Collection entries:
········
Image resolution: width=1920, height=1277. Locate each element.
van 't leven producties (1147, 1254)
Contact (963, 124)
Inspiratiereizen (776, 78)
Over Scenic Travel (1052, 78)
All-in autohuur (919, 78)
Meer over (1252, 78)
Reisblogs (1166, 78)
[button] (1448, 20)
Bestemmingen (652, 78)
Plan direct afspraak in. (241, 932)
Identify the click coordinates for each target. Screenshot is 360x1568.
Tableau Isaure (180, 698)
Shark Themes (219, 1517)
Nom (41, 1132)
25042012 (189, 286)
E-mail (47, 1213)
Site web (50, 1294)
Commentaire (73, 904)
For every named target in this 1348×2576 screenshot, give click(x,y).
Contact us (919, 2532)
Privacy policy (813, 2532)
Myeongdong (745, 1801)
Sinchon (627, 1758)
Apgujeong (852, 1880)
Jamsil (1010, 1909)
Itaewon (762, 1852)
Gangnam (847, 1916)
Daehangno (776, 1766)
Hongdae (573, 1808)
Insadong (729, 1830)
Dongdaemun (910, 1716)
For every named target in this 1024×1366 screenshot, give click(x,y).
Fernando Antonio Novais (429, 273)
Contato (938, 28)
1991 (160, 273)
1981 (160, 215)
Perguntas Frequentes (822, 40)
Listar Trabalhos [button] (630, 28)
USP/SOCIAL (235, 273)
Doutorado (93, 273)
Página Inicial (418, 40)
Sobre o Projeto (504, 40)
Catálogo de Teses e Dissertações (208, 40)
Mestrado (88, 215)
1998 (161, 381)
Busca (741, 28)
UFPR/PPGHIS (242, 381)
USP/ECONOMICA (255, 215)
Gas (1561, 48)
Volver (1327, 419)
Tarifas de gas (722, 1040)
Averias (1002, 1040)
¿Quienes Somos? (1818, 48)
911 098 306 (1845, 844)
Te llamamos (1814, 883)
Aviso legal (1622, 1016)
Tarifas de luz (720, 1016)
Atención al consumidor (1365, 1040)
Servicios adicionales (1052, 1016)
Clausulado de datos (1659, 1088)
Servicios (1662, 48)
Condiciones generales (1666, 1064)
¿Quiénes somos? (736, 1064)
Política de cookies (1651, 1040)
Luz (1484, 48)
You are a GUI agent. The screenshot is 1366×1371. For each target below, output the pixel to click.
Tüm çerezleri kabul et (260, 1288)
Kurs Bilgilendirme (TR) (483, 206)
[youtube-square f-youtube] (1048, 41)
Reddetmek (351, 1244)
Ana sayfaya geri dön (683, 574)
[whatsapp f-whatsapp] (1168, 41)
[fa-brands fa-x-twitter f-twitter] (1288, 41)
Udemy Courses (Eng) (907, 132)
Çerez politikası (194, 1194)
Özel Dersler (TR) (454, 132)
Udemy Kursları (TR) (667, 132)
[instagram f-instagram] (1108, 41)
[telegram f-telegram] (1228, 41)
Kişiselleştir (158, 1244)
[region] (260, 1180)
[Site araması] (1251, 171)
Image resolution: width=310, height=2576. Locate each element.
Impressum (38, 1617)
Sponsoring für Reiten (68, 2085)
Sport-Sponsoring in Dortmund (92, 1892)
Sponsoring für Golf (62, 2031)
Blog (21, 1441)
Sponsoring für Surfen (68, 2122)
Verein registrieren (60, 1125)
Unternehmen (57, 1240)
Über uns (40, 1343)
········
Exercise goal:
A word-for-word transcription of all the data is needed.

Solution for this exercise:
Image resolution: width=1920, height=1277. Locate each element.
van 't leven producties (1147, 1254)
Contact (963, 124)
Inspiratiereizen (776, 78)
Over Scenic Travel (1052, 78)
All-in autohuur (919, 78)
Meer over (1252, 78)
Reisblogs (1166, 78)
[button] (1448, 20)
Bestemmingen (652, 78)
Plan direct afspraak in. (241, 932)
Identify the click coordinates for each target. Screenshot is 360x1568.
Tableau Isaure (180, 698)
Shark Themes (219, 1517)
Nom (41, 1132)
25042012 (189, 286)
E-mail (47, 1213)
Site web (50, 1294)
Commentaire (73, 904)
For every named target in this 1348×2576 screenshot, give click(x,y).
Contact us (919, 2532)
Privacy policy (813, 2532)
Myeongdong (745, 1801)
Sinchon (627, 1758)
Apgujeong (852, 1880)
Jamsil (1010, 1909)
Itaewon (762, 1852)
Gangnam (847, 1916)
Daehangno (776, 1766)
Hongdae (573, 1808)
Insadong (729, 1830)
Dongdaemun (910, 1716)
For every named target in this 1024×1366 screenshot, give click(x,y).
Fernando Antonio Novais (429, 273)
Contato (938, 28)
1991 (160, 273)
1981 (160, 215)
Perguntas Frequentes (822, 40)
Listar Trabalhos [button] (630, 28)
USP/SOCIAL (235, 273)
Doutorado (93, 273)
Página Inicial (418, 40)
Sobre o Projeto (504, 40)
Catálogo de Teses e Dissertações (208, 40)
Mestrado (88, 215)
1998 (161, 381)
Busca (741, 28)
UFPR/PPGHIS (242, 381)
USP/ECONOMICA (255, 215)
Gas (1561, 48)
Volver (1327, 419)
Tarifas de gas (722, 1040)
Averias (1002, 1040)
¿Quienes Somos? (1818, 48)
911 098 306 (1845, 844)
Te llamamos (1814, 883)
Aviso legal (1622, 1016)
Tarifas de luz (720, 1016)
Atención al consumidor (1365, 1040)
Servicios adicionales (1052, 1016)
Clausulado de datos (1659, 1088)
Servicios (1662, 48)
Condiciones generales (1666, 1064)
¿Quiénes somos? (736, 1064)
Política de cookies (1651, 1040)
Luz (1484, 48)
You are a GUI agent. The screenshot is 1366×1371. For each target below, output the pixel to click.
Tüm çerezleri kabul et (260, 1288)
Kurs Bilgilendirme (TR) (483, 206)
[youtube-square f-youtube] (1048, 41)
Reddetmek (351, 1244)
Ana sayfaya geri dön (683, 574)
[whatsapp f-whatsapp] (1168, 41)
[fa-brands fa-x-twitter f-twitter] (1288, 41)
Udemy Courses (Eng) (907, 132)
Çerez politikası (194, 1194)
Özel Dersler (TR) (454, 132)
Udemy Kursları (TR) (667, 132)
[instagram f-instagram] (1108, 41)
[telegram f-telegram] (1228, 41)
Kişiselleştir (158, 1244)
[region] (260, 1180)
[Site araması] (1251, 171)
Image resolution: width=310, height=2576. Locate each element.
Impressum (38, 1617)
Sponsoring für Reiten (68, 2085)
Sport-Sponsoring in Dortmund (92, 1892)
Sponsoring für Golf (62, 2031)
Blog (21, 1441)
Sponsoring für Surfen (68, 2122)
Verein registrieren (60, 1125)
Unternehmen (57, 1240)
Über uns (40, 1343)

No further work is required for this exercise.